During the follow-up, the symptomatic patients did not have upper gastric bleeding after the procedure. However, it is controversial whether SPH patients without gastric bleeding require a splenectomy to cut off the blood flow to the gastric varices. Madsen et al. [4] in 1986 reported a high incidence of gastric bleeding (72 %) in SPH patients, and others reported similarly. Butler et al. [1] found that the incidence of splenic vein thrombosis caused by pancreatitis was 14.1 %, and the rate of gastric bleeding was 12.3 %. Sakorafas et al. [7] reported SPH diagnosed in 34 of 484 patients (7 %) with chronic pancreatitis. One of the asymptomatic patients with lateral pancreatojejunostomy and without splenectomy died due to gastric bleeding after three years. Heider et al. [6] in 2004 found that gastric bleeding occurred in 4 % of patients with gastric varices during the follow-up and splenectomy was needed in two patients. These data show that the incidence of gastric bleeding has decreased in SPH patients during the past decades, although the reasons are not clear.

It has to be mentioned that our study constitutes our primary experience of a limited number of cases, and more clinical evidence is needed. Moreover, in our study, the diagnosis of SPH was based on imaging technology including CT, magnetic resonance, and endoscopy.

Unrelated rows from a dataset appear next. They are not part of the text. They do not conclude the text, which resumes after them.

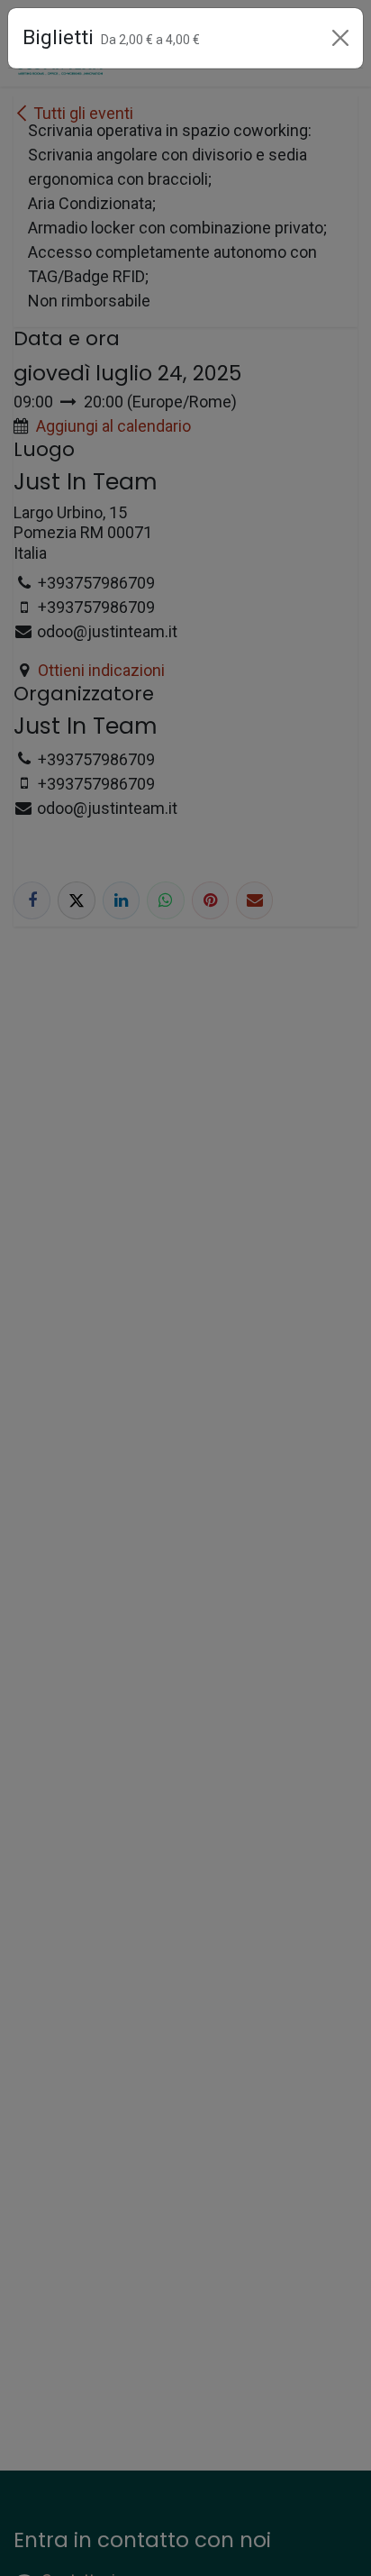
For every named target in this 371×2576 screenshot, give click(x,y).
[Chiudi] (340, 38)
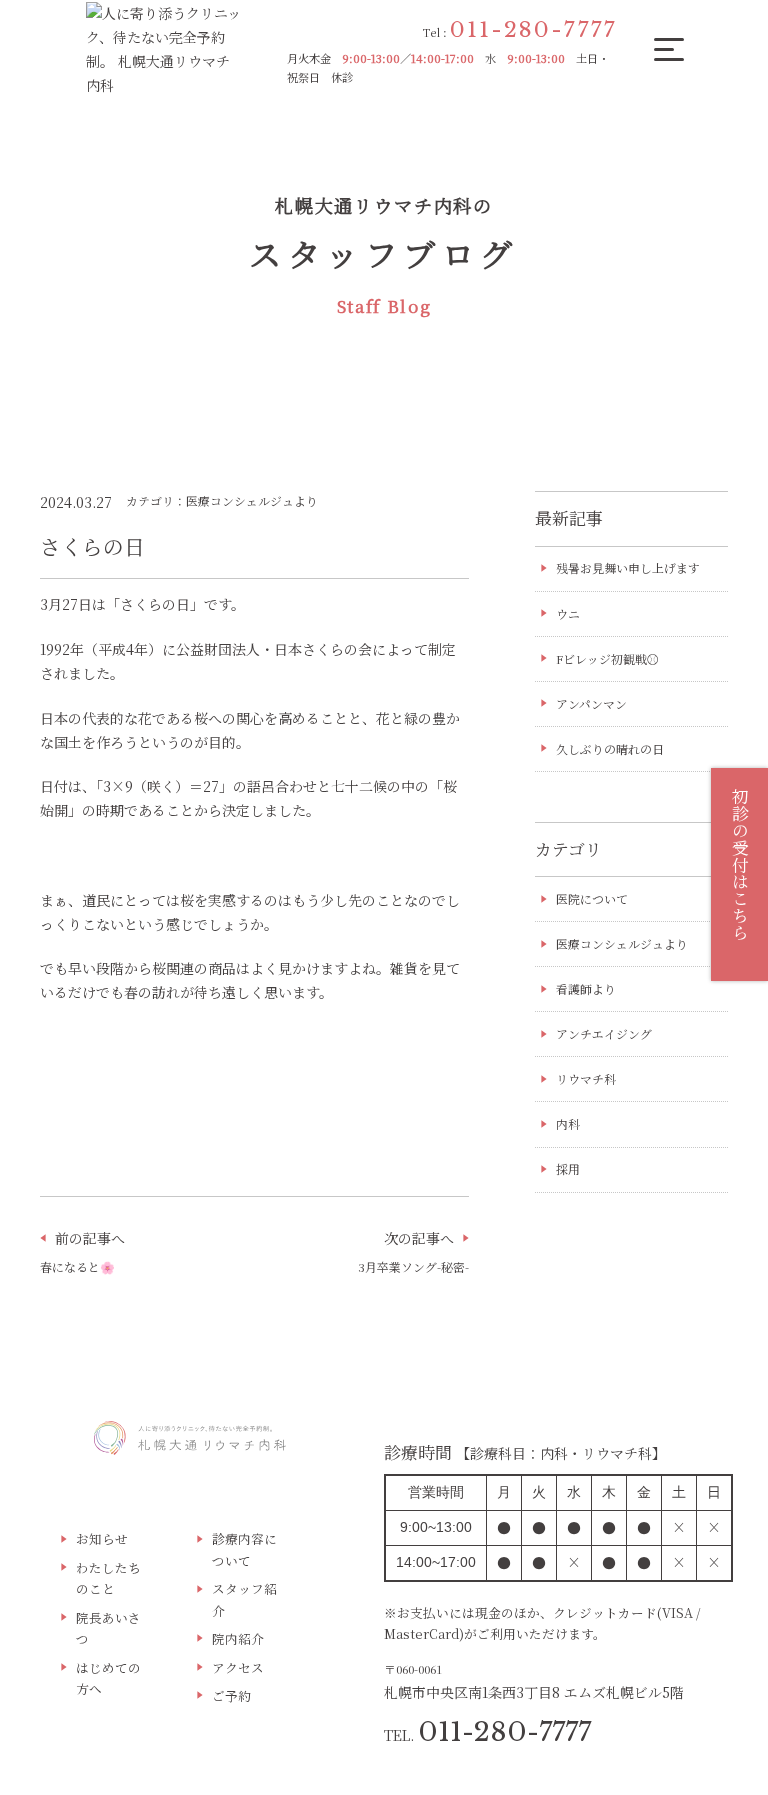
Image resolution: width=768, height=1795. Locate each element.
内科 (568, 1123)
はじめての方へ (108, 1678)
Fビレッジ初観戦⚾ (607, 658)
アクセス (238, 1667)
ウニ (568, 613)
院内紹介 (238, 1638)
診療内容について (244, 1549)
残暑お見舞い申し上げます (628, 567)
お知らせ (102, 1538)
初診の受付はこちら (740, 864)
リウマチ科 (586, 1078)
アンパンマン (591, 703)
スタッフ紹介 (244, 1599)
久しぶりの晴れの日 (610, 748)
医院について (592, 898)
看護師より (586, 988)
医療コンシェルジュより (622, 943)
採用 (568, 1168)
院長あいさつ (108, 1628)
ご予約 (231, 1695)
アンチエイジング (604, 1033)
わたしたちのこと (108, 1578)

Recently, endoscopic ultrasound has been reported to be more sensitive in detecting paraesophageal varices and gastric varices than magnetic resonance or CT. Contrast-enhanced CT is also widely used in the diagnosis of splanchnic vein thrombosis. Future studies using these highly sensitive methods of examination during diagnosis and the follow-up of SPH patients are needed to confirm our results.

In conclusion, partial splenic embolization combined with splenic arterial embolization was an effective and safe treatment strategy for patients with SPH in this study.